My neighborhood caught a little more than an inch of needed rain last night, nothing to complain about compared to the several inches which fell in other parts of the Houston area, flooding streets and stranding cars. By the time I went out to collect my newspaper this morning, the sun was out and the ground was no more than damp, so I pulled on my new gardening gloves and attacked the area between the driveway and the fence that I couldn’t mow yesterday because of all the weeds posing as saplings. In an hour or so I had filled the driveway with vegetation and tattered whirligigs.
The whirligigs were a good part of my motivation for this particular job. I can see them from my kitchen window, bright colors in the sunshine, spinning tails on windy days. Jack never understood why I disliked the kitchen in our New Orleans apartment, many years ago when I was in grad school at Tulane. It wasn’t the ancient refrigerator with the freezer compartment just big enough for two ice cube trays and half a pound of ground beef. It wasn’t the fact that the tap water smelled of chlorine and the cats wouldn’t touch it until it had sat in a pitcher in the refrigerator for two days. It was the lack of a window over the kitchen sink.
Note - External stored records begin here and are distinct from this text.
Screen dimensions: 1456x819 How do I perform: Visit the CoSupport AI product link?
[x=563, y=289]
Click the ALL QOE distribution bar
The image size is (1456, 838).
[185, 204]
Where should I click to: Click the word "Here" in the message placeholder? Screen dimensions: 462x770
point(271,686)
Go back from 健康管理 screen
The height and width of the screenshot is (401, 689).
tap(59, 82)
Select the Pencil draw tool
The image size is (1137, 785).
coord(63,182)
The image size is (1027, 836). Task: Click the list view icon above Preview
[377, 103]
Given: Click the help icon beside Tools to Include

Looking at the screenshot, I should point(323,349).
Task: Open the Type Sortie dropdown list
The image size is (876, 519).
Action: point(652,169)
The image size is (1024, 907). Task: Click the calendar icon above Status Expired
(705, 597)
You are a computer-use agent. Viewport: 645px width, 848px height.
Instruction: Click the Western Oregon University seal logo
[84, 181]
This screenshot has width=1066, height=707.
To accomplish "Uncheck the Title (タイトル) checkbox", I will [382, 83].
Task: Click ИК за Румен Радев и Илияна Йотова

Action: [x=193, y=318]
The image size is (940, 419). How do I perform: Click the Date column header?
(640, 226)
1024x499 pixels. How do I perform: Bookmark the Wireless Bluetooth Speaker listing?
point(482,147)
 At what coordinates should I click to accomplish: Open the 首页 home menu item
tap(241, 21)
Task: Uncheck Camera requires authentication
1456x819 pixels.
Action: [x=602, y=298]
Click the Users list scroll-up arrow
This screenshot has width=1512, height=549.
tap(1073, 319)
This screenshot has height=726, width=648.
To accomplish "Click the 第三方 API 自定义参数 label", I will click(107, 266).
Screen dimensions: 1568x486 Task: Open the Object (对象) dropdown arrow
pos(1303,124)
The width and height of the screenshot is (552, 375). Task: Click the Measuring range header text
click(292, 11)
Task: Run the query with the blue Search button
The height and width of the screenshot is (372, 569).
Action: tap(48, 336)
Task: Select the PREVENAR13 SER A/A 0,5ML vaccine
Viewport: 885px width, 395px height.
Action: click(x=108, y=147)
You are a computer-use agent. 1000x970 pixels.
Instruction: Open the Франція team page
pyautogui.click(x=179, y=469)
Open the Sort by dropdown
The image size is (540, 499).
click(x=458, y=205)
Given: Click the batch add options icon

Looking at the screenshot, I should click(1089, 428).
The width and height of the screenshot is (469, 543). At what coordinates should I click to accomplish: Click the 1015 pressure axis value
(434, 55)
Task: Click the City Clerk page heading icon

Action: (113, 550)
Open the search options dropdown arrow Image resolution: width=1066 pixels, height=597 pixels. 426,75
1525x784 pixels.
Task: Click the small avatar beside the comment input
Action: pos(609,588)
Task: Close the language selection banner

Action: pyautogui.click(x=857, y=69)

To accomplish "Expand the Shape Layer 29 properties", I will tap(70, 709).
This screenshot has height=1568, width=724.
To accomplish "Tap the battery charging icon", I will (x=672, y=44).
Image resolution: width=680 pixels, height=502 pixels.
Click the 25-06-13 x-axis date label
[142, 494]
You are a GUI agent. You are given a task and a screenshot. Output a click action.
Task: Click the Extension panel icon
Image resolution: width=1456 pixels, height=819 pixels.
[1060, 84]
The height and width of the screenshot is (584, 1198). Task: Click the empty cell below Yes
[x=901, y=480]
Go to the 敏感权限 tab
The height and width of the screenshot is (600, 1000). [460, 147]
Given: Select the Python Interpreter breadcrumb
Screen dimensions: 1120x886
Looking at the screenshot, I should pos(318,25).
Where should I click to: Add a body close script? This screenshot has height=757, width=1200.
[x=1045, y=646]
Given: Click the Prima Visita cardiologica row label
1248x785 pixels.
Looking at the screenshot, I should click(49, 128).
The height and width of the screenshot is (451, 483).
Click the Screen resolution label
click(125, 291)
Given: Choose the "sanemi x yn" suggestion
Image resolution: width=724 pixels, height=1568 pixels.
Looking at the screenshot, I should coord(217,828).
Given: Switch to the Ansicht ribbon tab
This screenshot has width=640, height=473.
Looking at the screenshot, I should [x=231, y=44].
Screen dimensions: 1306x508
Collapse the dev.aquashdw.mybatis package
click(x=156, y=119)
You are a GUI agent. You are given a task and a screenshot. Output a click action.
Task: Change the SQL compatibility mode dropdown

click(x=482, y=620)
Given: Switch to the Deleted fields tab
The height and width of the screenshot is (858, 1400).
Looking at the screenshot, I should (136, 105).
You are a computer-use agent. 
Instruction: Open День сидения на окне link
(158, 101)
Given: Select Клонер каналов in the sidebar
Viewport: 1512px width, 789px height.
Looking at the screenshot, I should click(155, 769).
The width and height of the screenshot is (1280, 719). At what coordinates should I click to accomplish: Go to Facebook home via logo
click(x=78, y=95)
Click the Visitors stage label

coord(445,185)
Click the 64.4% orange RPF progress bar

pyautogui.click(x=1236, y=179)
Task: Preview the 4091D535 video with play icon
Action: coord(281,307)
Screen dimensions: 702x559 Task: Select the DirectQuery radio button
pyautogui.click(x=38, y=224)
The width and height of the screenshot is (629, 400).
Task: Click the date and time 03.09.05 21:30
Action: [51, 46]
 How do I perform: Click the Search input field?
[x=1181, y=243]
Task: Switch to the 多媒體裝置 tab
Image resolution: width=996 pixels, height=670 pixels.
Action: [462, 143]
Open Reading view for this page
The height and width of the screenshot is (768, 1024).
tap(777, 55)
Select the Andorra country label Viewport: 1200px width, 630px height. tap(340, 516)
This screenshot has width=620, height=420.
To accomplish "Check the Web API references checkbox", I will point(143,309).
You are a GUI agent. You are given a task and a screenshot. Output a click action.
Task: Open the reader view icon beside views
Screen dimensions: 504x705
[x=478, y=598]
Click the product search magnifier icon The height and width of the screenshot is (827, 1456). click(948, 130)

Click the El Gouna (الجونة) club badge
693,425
So before I bundled all those weeds up to the trash collector’s specifications, I replaced my birds. I grew up in South Florida, land of the lawn flamingo, and I think my fondness for avian whirligigs is quite tasteful in comparison. But the old ones were so faded and weather beaten that it was just as well they were half hidden by tall weeds and scraggly branches. I had a new set in the garage, just waiting for the return of spring, and now I have my kitchen window view back, so much nicer than a bare fence.
Of course the return of spring and the growing season means the return of regular yard work, too. I actually don’t mind mowing the lawn, particularly not with my cordless electric mower. It’s not self-propelled–what a battery that would take–but it starts without an argument or a trip to the gas station. But I’m going to look into some help for the rest of the work. It’s likely to be a long, hot summer.